• [How to complete this task]
Each line of the data that mentions the string "comment" needs to be identified and copied.

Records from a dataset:

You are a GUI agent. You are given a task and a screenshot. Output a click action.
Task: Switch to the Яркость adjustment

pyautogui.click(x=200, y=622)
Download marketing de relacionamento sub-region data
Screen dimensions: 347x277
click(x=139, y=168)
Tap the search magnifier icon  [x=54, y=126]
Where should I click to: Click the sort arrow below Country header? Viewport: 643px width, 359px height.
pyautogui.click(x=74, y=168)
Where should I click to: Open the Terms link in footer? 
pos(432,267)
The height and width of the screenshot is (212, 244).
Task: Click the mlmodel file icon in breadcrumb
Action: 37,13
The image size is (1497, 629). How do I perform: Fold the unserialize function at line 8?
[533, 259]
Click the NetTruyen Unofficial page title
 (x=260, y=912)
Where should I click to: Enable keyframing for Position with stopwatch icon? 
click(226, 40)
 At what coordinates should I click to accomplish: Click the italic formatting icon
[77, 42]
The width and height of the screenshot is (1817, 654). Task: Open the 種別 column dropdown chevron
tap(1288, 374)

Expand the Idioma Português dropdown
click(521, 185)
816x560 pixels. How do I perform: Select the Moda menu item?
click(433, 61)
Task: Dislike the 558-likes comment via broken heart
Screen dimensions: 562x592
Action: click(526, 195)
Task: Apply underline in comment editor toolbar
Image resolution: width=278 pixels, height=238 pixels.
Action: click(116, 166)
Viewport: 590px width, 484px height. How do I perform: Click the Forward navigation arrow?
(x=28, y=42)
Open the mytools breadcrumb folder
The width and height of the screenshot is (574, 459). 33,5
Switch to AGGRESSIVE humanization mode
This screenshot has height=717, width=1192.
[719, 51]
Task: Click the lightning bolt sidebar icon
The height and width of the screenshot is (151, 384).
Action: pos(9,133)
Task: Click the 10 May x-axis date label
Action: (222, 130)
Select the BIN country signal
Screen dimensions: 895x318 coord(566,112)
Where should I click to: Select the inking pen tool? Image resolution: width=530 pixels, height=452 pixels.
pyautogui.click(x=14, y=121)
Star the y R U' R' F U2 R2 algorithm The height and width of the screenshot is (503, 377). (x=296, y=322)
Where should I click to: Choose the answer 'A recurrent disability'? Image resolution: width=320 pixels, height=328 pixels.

• [Answer for this exercise]
Task: Dislike the 558-likes comment via broken heart
Task: Apply underline in comment editor toolbar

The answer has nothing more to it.